Dados da Associação Nacional de Pós-Graduandos (ANPG) revelam que 90% da produção científica do Brasil é realizada no sistema de pós-graduação e isto impacta nas carreiras acadêmicas.
Ou seja, quase toda pesquisa nacional é feita nos programas de mestrado, doutorado e pós-doutorado nas universidades brasileiras. Na situação atual, a notícia, porém, não é animadora.
Boa parte dessas pesquisas só é possível por causa das bolsas oferecidas pela Coordenação de Aperfeiçoamento de Pessoal de Nível Superior (Capes) e pelo Conselho Nacional de Desenvolvimento Científico e Tecnológico (CNPQ).
Desde o ano passado, ambos efetuaram cortes bruscos que afetam desde pesquisas culturais até estudos que se propõem a investigar doenças.
Com justificativa de contenção de gastos, as decisões têm sido criticadas por profissionais especializados. Flávia Calé, presidente da ANPG, diz que enxergar a Educação e a Ciência como um gasto e não como investimento é um erro do governo. As áreas mais afetadas são Engenharias, Educação e Medicina.
Coronavírus
Apesar de o início dos cortes antecederem a pandemia atual de COVID-19, causada pelo coronavírus, a situação afeta pesquisas diretamente relacionadas ao combate da doença.
O Programa de Pós-graduação em Microbiologia da Universidade de São Paulo (USP), por exemplo, foi diretamente afetado pela decisão.
Apesar de ter nota 6 na Capes, uma das mais altas, e ser desenvolvido em uma das universidades mais respeitadas do mundo, o programa perdeu 8 bolsas. Lá, ao menos 5 pesquisadores estão trabalhando diretamente na investigação do coronavírus.

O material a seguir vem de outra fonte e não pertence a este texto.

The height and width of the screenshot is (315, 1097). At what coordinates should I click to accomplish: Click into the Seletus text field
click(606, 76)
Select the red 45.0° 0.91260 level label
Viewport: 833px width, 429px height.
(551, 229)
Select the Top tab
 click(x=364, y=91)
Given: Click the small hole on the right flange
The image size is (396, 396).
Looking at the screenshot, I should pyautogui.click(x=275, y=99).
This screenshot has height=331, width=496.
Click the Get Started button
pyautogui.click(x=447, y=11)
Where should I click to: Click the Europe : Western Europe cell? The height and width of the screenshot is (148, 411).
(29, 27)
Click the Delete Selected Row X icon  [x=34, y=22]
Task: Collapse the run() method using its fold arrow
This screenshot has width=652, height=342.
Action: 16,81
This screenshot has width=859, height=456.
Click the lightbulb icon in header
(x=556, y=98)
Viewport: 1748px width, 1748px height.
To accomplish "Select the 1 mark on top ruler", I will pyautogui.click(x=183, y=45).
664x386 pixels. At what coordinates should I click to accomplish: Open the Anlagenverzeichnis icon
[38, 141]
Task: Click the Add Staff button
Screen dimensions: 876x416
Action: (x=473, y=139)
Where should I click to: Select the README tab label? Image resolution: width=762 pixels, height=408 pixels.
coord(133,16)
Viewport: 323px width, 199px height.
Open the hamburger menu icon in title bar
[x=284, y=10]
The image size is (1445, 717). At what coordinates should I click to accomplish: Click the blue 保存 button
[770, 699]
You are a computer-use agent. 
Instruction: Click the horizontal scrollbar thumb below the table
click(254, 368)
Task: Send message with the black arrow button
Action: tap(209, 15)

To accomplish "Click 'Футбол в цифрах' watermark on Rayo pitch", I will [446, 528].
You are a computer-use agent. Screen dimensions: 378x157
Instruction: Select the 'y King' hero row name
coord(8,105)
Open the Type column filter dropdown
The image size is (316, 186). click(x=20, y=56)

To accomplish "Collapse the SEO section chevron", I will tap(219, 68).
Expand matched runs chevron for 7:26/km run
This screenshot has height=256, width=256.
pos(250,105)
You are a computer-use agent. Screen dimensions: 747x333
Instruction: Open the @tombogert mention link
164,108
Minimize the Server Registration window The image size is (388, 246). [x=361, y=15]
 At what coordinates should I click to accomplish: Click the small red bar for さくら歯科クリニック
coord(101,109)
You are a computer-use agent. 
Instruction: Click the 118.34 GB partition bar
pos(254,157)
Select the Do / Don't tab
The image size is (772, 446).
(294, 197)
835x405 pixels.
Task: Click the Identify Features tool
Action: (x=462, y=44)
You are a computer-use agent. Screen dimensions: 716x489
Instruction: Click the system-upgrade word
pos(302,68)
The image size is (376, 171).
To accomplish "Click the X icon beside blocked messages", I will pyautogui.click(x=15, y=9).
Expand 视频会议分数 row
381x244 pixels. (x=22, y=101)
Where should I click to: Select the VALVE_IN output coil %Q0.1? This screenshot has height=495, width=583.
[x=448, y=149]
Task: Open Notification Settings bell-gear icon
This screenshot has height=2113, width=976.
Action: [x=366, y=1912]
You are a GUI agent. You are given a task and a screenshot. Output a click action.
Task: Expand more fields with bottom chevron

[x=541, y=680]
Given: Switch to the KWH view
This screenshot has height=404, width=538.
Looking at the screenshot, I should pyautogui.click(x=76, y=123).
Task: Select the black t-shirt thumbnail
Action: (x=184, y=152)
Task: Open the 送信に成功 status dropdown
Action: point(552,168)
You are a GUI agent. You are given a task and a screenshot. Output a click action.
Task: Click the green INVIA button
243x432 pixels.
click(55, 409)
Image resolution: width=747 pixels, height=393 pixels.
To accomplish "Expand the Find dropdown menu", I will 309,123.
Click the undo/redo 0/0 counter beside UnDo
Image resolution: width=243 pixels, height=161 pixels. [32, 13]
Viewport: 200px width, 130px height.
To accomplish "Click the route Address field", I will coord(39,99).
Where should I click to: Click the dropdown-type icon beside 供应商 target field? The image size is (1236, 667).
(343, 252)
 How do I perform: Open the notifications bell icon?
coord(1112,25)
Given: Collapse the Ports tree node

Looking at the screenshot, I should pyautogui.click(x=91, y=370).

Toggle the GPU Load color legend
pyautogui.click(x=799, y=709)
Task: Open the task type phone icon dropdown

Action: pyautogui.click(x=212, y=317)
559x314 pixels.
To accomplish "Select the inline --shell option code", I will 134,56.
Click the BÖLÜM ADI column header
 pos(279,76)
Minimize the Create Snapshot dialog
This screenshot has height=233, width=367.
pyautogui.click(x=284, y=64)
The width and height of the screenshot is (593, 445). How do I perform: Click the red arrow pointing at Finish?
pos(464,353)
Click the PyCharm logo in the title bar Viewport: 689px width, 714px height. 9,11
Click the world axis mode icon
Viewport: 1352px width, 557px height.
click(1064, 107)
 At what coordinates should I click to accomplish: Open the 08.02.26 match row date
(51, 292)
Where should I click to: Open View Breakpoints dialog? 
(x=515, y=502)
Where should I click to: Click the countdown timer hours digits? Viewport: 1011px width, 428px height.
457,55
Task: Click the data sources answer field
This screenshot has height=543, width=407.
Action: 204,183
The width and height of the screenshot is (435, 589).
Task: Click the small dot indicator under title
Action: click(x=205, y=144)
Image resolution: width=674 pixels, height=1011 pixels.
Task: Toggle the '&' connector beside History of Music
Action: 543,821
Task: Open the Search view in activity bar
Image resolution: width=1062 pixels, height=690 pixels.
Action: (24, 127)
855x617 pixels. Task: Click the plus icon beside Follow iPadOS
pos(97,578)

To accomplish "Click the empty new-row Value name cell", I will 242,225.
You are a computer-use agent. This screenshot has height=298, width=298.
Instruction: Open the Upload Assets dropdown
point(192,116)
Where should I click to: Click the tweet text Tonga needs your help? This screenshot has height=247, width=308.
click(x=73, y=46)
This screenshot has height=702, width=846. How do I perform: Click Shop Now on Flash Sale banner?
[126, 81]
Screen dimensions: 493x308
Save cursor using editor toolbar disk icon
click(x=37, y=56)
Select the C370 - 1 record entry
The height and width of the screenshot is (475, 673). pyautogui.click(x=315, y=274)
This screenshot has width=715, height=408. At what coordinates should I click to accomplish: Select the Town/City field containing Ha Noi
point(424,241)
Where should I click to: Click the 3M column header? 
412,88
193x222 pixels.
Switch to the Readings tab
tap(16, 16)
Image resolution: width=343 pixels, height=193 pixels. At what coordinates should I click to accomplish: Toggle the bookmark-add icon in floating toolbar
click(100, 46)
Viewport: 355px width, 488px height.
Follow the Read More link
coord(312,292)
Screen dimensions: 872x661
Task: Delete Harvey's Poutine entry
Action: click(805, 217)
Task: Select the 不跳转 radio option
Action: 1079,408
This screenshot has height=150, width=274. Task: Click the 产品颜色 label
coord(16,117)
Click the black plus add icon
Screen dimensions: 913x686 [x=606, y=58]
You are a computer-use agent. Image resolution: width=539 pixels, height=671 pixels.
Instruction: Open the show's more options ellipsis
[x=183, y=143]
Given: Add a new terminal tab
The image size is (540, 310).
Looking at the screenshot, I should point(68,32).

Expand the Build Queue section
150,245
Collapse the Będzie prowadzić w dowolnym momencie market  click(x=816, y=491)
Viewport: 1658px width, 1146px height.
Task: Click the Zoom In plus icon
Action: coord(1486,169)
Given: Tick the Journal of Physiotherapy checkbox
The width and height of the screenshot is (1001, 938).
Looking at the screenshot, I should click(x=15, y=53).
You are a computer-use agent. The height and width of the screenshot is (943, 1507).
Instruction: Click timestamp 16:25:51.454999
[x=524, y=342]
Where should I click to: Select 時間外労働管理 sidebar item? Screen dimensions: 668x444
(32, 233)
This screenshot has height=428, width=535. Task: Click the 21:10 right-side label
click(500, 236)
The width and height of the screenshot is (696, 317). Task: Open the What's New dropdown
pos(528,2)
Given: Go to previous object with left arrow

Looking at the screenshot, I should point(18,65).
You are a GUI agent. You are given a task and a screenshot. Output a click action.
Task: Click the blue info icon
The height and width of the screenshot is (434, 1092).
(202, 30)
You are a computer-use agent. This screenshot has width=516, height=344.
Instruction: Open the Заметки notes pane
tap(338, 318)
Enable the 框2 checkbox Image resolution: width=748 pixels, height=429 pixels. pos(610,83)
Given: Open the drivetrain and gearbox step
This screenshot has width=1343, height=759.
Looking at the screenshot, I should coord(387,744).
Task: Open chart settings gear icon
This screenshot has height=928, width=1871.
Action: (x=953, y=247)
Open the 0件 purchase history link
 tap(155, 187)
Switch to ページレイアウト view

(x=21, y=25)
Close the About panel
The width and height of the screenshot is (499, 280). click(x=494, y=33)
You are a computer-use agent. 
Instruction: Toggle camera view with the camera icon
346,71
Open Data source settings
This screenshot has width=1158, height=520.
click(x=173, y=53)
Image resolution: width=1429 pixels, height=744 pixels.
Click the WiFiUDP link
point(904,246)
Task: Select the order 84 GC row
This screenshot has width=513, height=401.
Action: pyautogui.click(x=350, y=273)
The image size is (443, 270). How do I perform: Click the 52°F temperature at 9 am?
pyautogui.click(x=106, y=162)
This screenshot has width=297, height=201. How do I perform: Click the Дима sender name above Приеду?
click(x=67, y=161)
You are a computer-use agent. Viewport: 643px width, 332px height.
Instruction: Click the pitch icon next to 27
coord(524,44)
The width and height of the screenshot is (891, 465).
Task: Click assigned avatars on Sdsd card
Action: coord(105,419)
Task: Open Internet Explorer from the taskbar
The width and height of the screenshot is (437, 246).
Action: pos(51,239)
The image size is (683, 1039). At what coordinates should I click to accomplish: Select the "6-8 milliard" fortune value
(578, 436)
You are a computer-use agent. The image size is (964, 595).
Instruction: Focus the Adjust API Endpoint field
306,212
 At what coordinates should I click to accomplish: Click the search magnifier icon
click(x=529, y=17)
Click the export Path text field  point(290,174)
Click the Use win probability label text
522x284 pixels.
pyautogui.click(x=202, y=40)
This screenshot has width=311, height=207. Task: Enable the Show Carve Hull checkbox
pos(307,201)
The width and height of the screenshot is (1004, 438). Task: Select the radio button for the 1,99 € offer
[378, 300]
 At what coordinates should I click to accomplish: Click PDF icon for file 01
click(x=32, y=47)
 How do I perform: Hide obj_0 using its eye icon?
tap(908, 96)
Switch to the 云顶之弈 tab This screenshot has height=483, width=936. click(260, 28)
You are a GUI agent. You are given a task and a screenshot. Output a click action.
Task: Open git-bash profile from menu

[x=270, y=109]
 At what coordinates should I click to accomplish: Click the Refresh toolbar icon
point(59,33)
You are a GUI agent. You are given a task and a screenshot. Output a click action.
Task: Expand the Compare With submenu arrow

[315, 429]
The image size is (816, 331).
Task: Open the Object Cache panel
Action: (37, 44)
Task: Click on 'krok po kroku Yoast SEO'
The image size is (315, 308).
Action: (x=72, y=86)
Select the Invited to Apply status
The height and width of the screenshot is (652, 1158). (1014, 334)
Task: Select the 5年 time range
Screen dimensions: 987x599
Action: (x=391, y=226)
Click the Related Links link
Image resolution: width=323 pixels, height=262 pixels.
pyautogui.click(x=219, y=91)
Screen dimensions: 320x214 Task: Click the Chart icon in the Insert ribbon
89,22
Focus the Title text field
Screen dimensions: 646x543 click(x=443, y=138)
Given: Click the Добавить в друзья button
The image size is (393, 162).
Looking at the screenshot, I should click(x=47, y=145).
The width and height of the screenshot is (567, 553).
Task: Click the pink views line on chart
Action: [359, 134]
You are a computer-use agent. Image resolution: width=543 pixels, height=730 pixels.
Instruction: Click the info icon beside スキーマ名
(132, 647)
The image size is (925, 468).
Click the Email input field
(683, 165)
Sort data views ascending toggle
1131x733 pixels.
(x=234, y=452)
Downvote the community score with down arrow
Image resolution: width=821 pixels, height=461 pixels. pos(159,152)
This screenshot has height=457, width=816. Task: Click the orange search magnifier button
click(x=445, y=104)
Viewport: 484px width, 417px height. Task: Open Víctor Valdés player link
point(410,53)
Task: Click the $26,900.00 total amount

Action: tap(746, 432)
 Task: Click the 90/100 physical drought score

Um caso que chamou a atenção da mídia e teve grande repercussão nas redes sociais foi o do biomédico Íkaro Andrade, de 23 anos, aprovado no doutorado em Biologia Microbiana da Universidade de Brasília (UnB).
Antes de ser aprovado, Andrade já pesquisava o sequenciamento do genoma do coronavírus isolado. Com nota 4 na Capes, o departamento da universidade teve a verba cortada.
Fernando Lucas de Melo, virologista e coordenador do programa da pós, manifestou-se dizendo que “querer que uma pessoa faça doutorado sem bolsa, 40 horas por semana no laboratório, é desconhecer a realidade dos doutorados nas Ciências Biológicas e Médicas”.
Sem a possibilidade de continuar desenvolvendo a pesquisa por causa do corte, Íkaro Andrade teria que voltar para Tocantins, de onde veio, para, então, estudar em Brasília.
Processo Judicial
Pelo alcance dos impactos que os cortes de bolsa produziram, o Ministério Público Federal protocolou uma ação judicial contra a Capes.
Uma das justificativas do processo é que as novas regras de concessão de bolsa ocorreram de forma repentina e brusca. Segundo o MPF, essa decisão viola vários princípios constitucionais.
Entre eles, no processo, são citados a segurança jurídica e a boa-fé da administração pública, bem como a violação de um direito adquirido.
Isso tudo é justificado, também, porque muitos pesquisadores aprovados com boa colocação, o que lhes garantiria a bolsa, já haviam se mudado de seus estados para iniciar uma vida distante de sua cidade natal.
Até então, a Capes não havia se pronunciado sobre o processo diretamente. Contudo, nas redes sociais, Abraham Weintraub, sustenta a narrativa de que não houve cortes.
Regiões Norte e Nordeste
A Capes divulgou uma nova portaria, em 2020, que revoga todas as anteriores, divulgando as novas regras para concessão de bolsas a cursos com nota 3 e 4.
A medida desconsidera, porém, que cursos novos, em geral, têm notas baixas porque ainda não atendem completamente os critérios avaliados. Isso ocorre não por má qualidade da pesquisa, mas, porque ela ainda está em fase de consolidação.
As regiões Norte e Nordeste são as mais prejudicadas.
Isso porque as duas possuem mais novos cursos, implementados em anos anteriores ao do governo atual. Ou seja, áreas geralmente esquecidas que conquistaram algum avanço, após muitos anos, com relação ao acesso ao ensino gratuito, agora, veem parte dessa conquista sendo desestruturada pelo corte de verbas.